Mrs. Smily, very much frightened, murmured that no doubt she was mistaken. Wild horses would not have drawn from her that she had heard Annie Shields that was, say that Dr. Lavendar had deliberately advised some one she knew to be bad; and that he had refused to help a very worthy man to study for the ministry; and that the Ferrises said he ought to be tried for heresy (or something) because he married Oscar King to their runaway niece; and that he would not give a child back to its repentant (and perfectly respectable) mother—"And a mother's claim is the holiest thing on earth," Mrs. Smily said—and that he had encouraged Miss Lydia Sampson in positively wicked extravagance. After hearing these things, Mrs. Smily had her opinion of Dr. Lavendar; but that was no reason why she should let Mrs. Barkley snap her head off. So she only murmured that no doubt she had made a mistake.

"I think you have," said Mrs. Barkley, dryly; and rose and marshalled her company in to supper. "She's a perfect fool," she told herself, "but I hope the Lord will give me grace to hold my tongue." Perhaps the Lord gave her too much grace, for, for the rest of the evening, she hardly spoke to Mrs. Smily; she even conversed with David rather than look in her direction.

For the most part the conversation was a polite exchange of views upon harmless topics between Mrs. Barkley and Mr. Spangler, during which Mrs. Smily cheered up and murmured small ejaculations to David Baily. She told him that she was scared nearly to death of the stuffed animals at Miss Harriet's house.
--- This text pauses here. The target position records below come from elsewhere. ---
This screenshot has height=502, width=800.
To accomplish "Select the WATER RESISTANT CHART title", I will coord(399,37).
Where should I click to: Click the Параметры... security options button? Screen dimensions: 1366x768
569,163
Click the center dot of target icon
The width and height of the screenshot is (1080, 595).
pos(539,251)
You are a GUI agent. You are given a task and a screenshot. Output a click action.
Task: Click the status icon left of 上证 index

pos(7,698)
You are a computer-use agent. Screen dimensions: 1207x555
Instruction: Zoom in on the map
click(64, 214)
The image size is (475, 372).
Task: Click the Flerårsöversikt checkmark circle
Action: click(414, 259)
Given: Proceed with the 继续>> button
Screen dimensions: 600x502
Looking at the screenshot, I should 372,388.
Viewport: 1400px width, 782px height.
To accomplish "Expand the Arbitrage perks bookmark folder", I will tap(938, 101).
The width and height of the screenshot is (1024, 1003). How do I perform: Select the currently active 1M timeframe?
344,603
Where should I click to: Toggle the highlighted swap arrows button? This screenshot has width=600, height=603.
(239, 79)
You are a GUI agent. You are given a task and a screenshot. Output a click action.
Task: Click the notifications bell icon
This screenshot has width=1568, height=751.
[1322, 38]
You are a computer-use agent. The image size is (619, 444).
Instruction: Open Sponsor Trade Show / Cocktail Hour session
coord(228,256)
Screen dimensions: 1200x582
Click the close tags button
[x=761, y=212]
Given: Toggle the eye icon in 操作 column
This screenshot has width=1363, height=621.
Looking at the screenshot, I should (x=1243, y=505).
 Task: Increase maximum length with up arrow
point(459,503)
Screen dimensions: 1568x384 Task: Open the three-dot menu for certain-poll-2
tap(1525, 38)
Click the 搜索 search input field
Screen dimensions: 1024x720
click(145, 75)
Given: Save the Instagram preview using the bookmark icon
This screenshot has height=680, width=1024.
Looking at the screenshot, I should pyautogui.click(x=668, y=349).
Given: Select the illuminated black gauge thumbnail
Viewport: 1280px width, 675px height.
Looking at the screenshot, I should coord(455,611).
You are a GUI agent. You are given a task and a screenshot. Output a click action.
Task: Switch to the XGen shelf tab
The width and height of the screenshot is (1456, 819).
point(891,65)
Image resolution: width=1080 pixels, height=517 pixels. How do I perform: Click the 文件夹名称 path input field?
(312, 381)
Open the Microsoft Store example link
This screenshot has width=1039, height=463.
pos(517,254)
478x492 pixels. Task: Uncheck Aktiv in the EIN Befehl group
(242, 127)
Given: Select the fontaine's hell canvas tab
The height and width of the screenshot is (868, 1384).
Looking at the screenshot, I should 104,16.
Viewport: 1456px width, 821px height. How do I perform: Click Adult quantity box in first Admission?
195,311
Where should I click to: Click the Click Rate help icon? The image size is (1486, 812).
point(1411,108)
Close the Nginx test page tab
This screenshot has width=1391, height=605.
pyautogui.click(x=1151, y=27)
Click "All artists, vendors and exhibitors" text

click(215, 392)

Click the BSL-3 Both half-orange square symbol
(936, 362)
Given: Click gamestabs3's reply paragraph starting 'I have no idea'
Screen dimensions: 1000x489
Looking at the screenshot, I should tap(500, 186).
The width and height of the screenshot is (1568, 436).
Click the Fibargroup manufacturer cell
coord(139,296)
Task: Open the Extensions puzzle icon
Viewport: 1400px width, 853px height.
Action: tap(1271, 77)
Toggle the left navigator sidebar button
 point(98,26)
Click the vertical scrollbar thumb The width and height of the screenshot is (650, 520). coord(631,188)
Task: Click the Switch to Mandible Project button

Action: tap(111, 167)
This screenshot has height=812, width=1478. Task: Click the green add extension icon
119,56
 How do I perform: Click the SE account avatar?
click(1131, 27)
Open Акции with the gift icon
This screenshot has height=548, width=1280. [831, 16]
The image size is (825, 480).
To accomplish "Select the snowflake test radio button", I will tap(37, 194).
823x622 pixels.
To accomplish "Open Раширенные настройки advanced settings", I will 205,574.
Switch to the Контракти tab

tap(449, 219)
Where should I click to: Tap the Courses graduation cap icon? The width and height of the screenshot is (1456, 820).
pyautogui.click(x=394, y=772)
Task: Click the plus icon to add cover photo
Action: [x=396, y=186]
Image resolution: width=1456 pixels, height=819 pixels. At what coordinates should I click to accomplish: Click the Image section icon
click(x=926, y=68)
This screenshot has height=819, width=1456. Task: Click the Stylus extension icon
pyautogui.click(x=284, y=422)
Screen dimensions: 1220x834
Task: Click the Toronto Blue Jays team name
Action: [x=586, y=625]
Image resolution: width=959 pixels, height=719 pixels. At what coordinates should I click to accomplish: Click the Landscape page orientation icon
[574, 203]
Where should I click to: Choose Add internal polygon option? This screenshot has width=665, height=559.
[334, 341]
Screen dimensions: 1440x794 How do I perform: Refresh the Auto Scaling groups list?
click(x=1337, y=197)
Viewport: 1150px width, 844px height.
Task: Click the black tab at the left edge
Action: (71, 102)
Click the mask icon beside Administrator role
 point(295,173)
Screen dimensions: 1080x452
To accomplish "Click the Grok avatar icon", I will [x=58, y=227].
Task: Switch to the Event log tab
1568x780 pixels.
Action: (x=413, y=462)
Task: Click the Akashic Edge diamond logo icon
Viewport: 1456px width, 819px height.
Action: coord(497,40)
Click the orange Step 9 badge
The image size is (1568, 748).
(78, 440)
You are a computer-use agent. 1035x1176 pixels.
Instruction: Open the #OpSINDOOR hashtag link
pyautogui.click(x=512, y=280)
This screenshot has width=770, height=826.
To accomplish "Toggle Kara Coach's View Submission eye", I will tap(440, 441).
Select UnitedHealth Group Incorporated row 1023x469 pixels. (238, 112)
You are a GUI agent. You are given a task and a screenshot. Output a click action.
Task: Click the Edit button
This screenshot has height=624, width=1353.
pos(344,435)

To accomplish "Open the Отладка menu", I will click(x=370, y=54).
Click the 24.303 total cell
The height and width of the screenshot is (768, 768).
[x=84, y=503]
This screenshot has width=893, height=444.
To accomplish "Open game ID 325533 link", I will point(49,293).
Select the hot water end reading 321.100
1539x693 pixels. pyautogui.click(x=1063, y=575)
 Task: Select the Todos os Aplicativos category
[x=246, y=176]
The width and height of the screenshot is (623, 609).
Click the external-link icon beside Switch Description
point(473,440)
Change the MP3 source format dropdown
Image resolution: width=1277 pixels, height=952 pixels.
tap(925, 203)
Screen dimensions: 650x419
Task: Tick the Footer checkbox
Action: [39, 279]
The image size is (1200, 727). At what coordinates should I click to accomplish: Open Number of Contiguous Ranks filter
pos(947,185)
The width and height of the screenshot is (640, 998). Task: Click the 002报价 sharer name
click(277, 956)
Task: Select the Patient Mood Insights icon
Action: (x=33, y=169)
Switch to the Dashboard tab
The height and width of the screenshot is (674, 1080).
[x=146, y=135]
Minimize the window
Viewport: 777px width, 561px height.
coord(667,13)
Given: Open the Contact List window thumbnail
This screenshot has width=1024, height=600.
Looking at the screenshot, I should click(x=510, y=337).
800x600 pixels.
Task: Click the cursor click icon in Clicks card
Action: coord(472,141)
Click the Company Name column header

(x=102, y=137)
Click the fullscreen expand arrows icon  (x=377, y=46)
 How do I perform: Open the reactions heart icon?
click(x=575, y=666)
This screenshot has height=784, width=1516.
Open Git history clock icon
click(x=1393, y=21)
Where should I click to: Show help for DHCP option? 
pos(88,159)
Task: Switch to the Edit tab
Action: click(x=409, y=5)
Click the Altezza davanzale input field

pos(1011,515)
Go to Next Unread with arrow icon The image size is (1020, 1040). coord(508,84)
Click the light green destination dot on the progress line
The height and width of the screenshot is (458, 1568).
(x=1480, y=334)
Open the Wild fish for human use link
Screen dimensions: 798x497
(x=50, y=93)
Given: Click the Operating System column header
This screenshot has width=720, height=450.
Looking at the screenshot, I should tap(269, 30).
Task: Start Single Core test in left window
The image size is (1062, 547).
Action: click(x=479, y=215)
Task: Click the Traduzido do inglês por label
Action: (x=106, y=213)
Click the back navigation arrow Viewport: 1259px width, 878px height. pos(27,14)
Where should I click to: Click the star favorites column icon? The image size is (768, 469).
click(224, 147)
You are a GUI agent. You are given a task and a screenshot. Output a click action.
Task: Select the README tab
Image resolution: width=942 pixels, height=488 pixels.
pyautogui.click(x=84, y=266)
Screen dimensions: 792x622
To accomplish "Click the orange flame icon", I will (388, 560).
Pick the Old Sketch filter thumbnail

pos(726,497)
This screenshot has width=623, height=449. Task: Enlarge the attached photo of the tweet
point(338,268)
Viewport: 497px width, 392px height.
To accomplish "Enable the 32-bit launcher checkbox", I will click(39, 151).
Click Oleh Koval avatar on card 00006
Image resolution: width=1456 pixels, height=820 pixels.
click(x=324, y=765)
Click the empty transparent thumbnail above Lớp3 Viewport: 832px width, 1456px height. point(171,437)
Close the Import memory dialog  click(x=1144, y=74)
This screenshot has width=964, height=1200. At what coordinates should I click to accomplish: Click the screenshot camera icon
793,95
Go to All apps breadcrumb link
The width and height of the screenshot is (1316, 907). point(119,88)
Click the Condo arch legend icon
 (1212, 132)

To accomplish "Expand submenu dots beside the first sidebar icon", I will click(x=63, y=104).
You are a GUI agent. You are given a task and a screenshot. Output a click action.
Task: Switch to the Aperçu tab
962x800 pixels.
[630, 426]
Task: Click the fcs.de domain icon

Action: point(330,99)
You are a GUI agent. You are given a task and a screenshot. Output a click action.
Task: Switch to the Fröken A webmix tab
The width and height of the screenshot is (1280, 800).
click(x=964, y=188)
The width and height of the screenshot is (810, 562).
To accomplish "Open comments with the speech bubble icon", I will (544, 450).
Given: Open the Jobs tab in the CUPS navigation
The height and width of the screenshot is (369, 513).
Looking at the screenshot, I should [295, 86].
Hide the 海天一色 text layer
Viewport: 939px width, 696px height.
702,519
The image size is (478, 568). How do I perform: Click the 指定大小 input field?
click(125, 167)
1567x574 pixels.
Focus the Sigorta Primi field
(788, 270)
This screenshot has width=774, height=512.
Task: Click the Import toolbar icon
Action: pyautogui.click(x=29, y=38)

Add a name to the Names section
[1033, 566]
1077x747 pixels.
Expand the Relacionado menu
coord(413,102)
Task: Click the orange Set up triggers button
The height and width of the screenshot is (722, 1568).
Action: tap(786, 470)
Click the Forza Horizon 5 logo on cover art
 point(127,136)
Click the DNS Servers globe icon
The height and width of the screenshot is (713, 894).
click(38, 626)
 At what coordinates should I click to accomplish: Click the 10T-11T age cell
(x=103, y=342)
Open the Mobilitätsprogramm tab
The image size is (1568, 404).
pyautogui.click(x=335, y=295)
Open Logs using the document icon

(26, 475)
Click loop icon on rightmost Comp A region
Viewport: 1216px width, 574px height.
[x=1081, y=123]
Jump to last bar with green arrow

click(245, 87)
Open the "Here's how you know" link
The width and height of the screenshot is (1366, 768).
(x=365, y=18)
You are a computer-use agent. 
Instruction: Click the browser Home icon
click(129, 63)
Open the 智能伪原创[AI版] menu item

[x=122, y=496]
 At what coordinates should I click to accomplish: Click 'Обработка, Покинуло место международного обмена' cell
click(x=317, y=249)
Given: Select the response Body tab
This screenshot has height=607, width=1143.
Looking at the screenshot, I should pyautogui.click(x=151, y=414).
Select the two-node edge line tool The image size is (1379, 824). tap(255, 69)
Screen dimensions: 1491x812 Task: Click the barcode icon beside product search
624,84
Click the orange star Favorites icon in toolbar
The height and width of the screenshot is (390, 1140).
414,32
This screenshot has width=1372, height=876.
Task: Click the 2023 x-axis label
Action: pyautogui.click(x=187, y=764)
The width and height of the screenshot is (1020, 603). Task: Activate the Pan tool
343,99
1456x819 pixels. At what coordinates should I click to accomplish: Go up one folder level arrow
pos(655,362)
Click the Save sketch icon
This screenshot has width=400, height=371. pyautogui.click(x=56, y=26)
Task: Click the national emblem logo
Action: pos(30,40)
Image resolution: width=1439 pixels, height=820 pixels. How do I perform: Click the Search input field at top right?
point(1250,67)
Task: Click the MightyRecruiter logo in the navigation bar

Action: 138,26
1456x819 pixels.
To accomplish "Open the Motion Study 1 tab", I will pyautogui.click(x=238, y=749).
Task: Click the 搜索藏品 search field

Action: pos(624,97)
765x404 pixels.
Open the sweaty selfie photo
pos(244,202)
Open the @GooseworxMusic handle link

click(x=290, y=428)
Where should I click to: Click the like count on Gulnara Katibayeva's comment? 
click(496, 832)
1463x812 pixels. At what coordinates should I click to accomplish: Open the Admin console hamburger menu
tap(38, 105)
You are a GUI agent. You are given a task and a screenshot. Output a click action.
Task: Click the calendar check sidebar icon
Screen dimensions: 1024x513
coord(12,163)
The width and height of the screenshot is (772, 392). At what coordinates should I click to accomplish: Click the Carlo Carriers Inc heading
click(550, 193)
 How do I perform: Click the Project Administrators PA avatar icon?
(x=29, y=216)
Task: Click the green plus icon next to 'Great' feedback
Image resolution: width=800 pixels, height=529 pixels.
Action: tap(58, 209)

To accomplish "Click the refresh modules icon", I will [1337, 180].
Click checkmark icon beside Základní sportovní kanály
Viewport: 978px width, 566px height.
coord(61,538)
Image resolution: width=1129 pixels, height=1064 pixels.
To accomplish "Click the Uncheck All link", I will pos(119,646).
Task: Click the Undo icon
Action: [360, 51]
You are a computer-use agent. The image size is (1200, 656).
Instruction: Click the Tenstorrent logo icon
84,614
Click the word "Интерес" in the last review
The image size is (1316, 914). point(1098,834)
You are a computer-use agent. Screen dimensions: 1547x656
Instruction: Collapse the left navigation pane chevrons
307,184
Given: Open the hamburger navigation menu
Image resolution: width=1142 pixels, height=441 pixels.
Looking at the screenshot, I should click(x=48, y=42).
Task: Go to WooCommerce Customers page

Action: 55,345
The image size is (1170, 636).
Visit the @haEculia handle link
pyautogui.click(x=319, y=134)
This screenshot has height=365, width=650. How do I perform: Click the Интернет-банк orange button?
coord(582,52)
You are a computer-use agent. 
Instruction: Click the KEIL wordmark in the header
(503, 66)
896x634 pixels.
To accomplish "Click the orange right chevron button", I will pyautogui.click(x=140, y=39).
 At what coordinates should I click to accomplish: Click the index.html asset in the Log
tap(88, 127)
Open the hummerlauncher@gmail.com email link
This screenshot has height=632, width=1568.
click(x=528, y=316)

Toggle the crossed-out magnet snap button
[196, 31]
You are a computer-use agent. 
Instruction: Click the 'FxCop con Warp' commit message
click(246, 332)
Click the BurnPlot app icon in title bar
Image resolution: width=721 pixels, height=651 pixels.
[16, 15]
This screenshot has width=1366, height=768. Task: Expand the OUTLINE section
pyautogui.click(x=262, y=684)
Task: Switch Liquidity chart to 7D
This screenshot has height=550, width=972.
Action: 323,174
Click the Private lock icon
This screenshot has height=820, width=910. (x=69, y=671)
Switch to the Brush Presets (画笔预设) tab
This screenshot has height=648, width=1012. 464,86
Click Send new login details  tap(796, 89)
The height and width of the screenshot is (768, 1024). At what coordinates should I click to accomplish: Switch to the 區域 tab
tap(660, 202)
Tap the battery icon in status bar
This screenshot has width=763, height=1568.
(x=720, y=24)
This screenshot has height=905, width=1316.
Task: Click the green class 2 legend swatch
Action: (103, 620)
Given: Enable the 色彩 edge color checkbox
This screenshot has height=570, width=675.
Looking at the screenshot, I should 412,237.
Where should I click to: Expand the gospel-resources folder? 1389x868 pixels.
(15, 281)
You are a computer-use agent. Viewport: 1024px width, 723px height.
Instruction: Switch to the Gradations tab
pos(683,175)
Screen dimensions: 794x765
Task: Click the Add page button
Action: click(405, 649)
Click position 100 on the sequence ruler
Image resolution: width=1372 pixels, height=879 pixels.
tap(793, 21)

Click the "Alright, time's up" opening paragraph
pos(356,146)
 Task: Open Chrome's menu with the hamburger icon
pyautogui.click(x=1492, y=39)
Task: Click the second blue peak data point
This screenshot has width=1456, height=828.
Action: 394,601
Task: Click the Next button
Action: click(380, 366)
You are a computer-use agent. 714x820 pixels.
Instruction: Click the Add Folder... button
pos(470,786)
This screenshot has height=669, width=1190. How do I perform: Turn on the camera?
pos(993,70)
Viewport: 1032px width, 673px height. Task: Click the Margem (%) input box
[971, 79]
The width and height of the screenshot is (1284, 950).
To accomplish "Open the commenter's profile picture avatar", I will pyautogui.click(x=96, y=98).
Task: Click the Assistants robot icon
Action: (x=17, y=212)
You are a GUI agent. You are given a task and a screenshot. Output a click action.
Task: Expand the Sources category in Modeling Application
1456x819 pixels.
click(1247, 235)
"They make me just scream!" she said.

David protectingly assured her that they were harmless.

"But they are so dreadful!" Mrs. Smily said. "Isn't it strange that my cousin likes to—to do that to animals? It isn't quite ladylike, to my mind."

Mr. Baily thought to himself how ladylike it was in Mrs. Smily to object to taxidermy. He noticed, too, that she ate almost nothing, which also seemed very refined. It occurred to him that such a delicate creature ought not to go home alone; the lane up to Miss Harriet's house was dark with overhanging trees, and, furthermore, half-way up the hill it passed the burial-ground. In a burst of fancy David saw himself near the low wall of the cemetery, protecting Mrs. Smily, who was shivering in her ladylike way at the old head-stones over in the grass. He began (in his own mind) a reassuring conversation: "There are no such things as spectres, ma'am. I assure you there is no occasion for fear." And at these manly words she would press closer to his side. (And this outside the burial-ground—oh, Maria, Maria!)

But this flight of imagination was not realized, for later Emily announced that Miss Harriet's Augustine had come for Mrs. Smily.

"Did she bring a lantern?" demanded Mrs. Barkley. "That lane is too dark except for young folks."